Re: Getting vaccinated
That was a rather miserable 24 hours but I seem to be on the mend. I wonder if the future annual vaccine will also be miserable.
Re: Getting vaccinated
Glad to hear you're feeling better. That's a good question too.
Re: Getting vaccinated
I was going to say, that if there are future vaccinations, you might want to see about switching over to Pfizer or Johnson & Johnson.
Re: Getting vaccinated
I thought switching vaccines was not supposed to be a good idea.
Mrs Mc finally got an appointment to get the J&J vaccine a couple of weeks ago. Absolutely no side effects other than the standard sore shoulder.
A friend of Doc's, one of only two B-29 bombers still flying.
Re: Getting vaccinated
Certainly that makes sense during this initial period.

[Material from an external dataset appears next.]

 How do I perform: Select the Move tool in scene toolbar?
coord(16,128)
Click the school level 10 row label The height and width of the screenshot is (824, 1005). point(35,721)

But if there are future COVID vaccines they will be different to address the mutations, so I would think you could shift to another provider a year or more from now. I would hate to think that I am a Pfizer man for the rest of my life!
Re: Getting vaccinated
Just saw Dr Peter McCullough (a cardiologist) on Faux News talking about how people are being "coerced" into getting the COVID vaccine and that children risk dying by getting vaccinated. Some other jerk on there was saying how irresponsible Dr Fauci was when he said (in a video clip shown) that he would want his grandchildren to be vaccinated.
Also, I now believe that when Laura Ingraham was an infant she was breast-fed milk with lead in it.
Also, I now believe that when Laura Ingraham was an infant she was breast-fed milk with lead in it.
Re: Getting vaccinated
I was rather hoping for a different jab next time.
A major UK trial looking at whether Covid vaccines can be mixed with different types of jabs used for first and second doses is being expanded.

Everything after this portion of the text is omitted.